Work item ::
Render this sentence from the text on Lexington golf into Spanish: "Congratulations to Lexington for being one of the five."
[[ Selected text, beginning ]]
Affordable golf might be luring retirees to city
Last month, in the commentary "Losing on golf," Andy Hightower of the Club for Growth reported that, in 2009, the then six Lexington golf courses had $3.4 million in income against expenses of $4.3 million, leaving the taxpayer to pick up the deficit of nearly $1 million.
I have no reason to doubt those figures. It would be helpful, however, to know:
■ The profit and loss of each of the courses.
■ How the paying off of the bonds for the purchase of the Picadome course impacted the figures
■ How the closing of the course at Athens will affect the totals going forward.
A recent issue of Money magazine named its five best college towns in which to retire. Congratulations to Lexington for being one of the five.
The opening paragraph of the article said, "Your past work years are a time to improve your golf game, take up a new hobby, or just enjoy a well-deserved break from the daily grind."
Is it even remotely possible some of us are spending our retirement years in Lexington because of the great lifestyle the city provides us?
And one of those amenities might just be a great golf experience at affordable prices.
Tale of homeless
I know a person who earlier this year had an apartment to live in. He also paid his rent in advance up until November. He has some health problems and didn't bother anyone.
One day he came home and received an eviction notice. The whole month of May he was in the hospital. After he left there he had nowhere to go. The very next day he went to the Hope Center and five days later had tuberculosis.
The Hope Center failed to notify his contact person. He had to be isolated for nine weeks.
He went to the Rescue Mission Center and six weeks later they told him to leave. They knew he had to take medication for TB on a regular basis and another medication that was prescribed by a doctor.
They knew before they let him in, and six weeks later they send him back out on the street. The emergency contact wasn't notified about the issue.
[[ Selected text, end ]]
[[ Data records, beginning ]]
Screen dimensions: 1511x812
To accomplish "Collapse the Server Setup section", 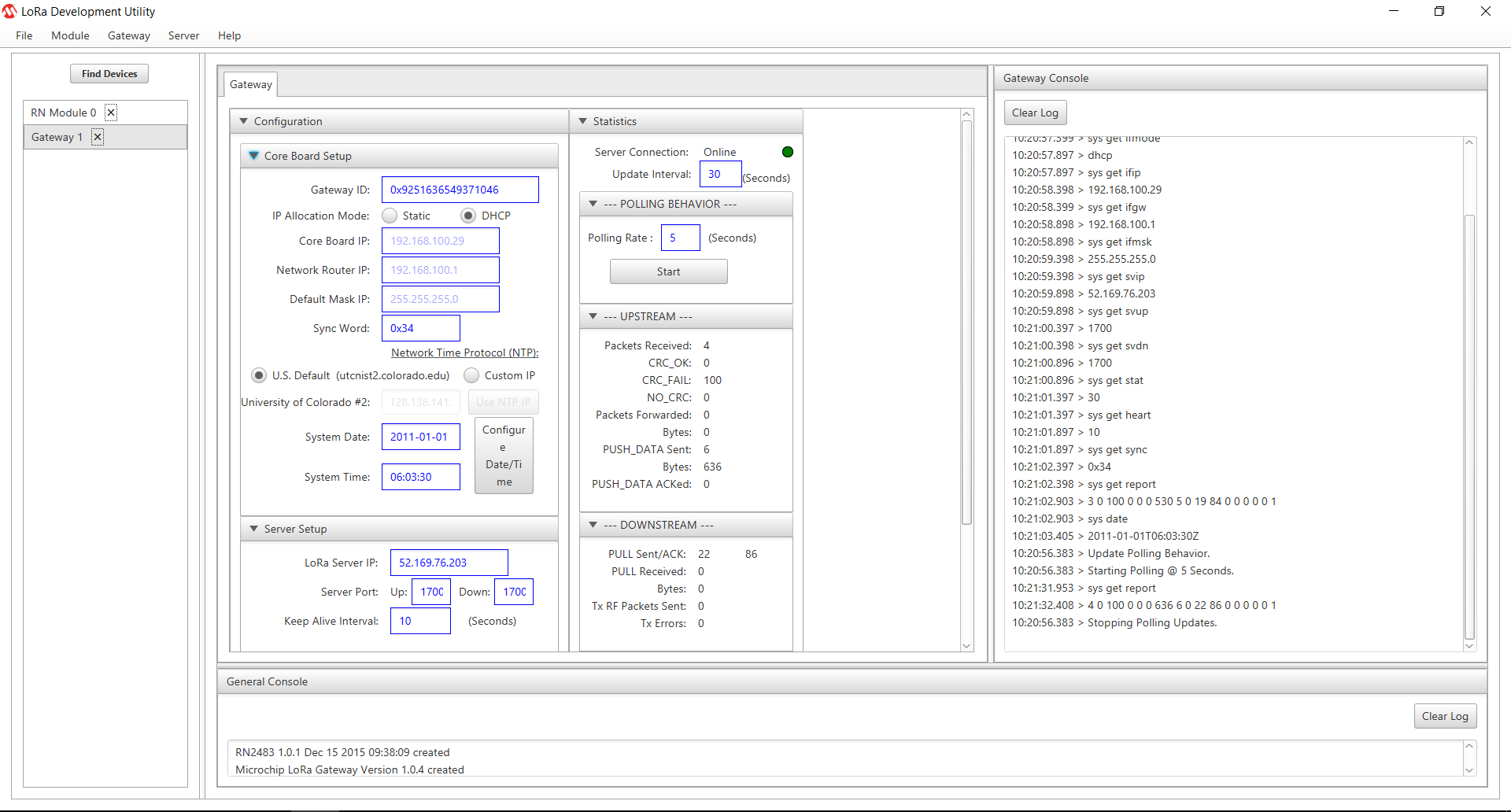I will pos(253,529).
[[ Data records, end ]]
[[ Data records, beginning ]]
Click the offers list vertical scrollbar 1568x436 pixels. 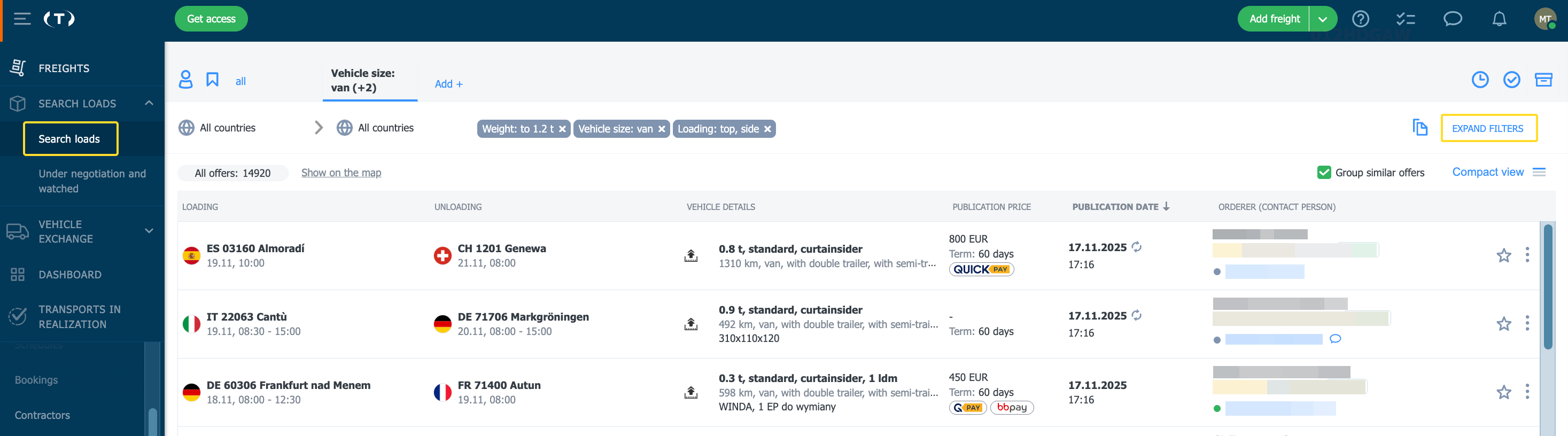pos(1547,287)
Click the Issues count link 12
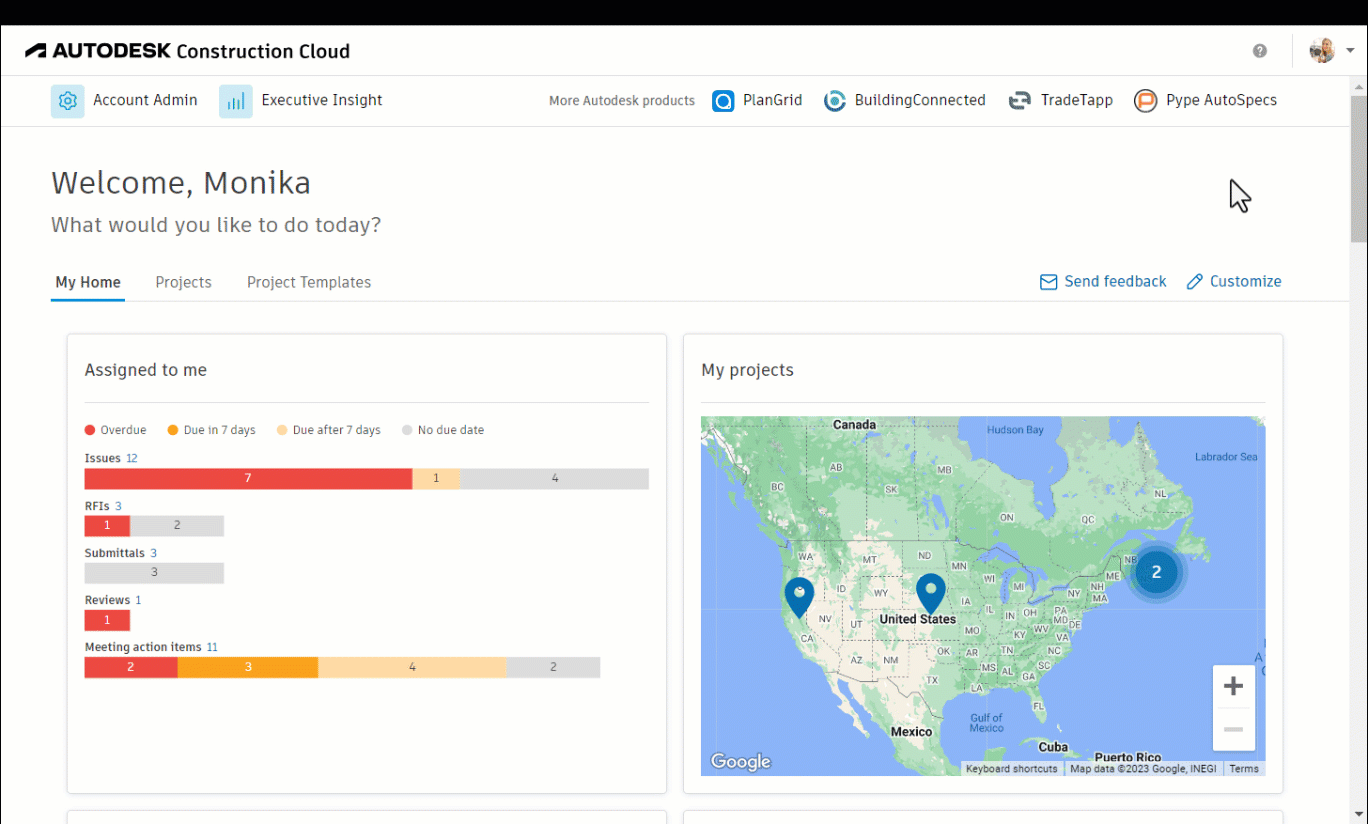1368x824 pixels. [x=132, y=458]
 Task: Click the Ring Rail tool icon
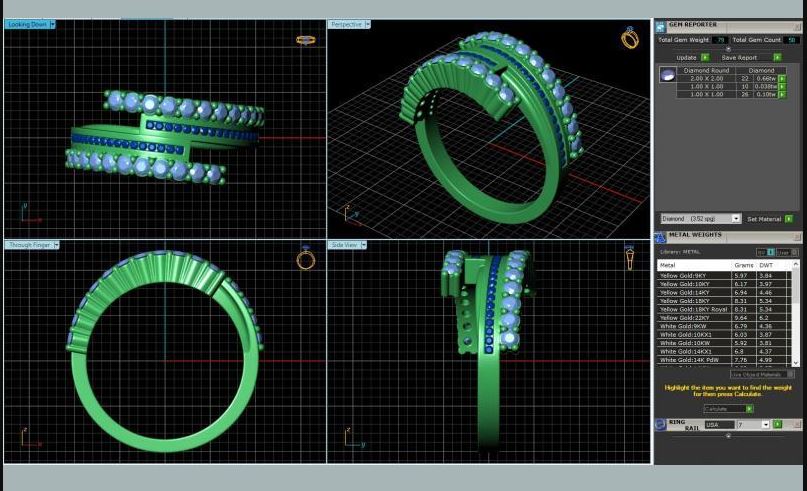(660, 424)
[[ Data records, end ]]
[[ Data records, beginning ]]
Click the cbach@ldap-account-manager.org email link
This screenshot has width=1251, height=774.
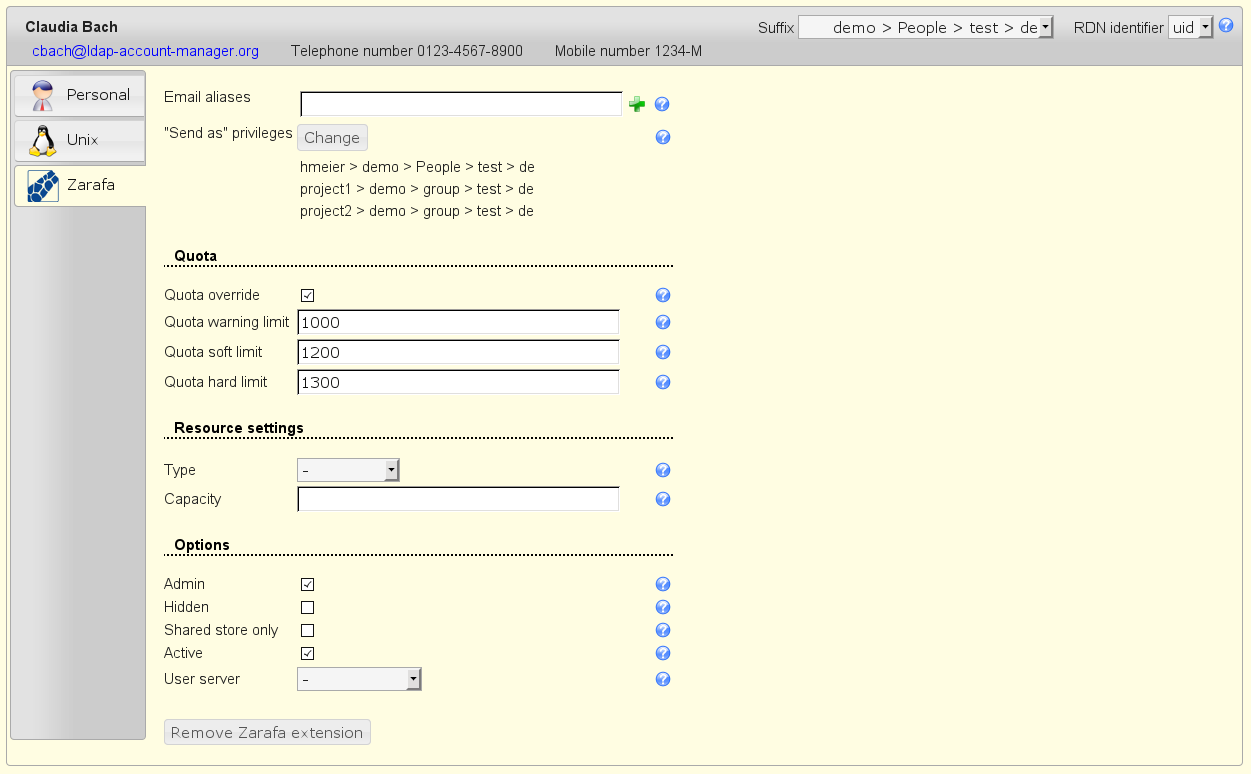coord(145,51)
[[ Data records, end ]]
Finished task ::
Felicidades a Lexington por ser una de las cinco.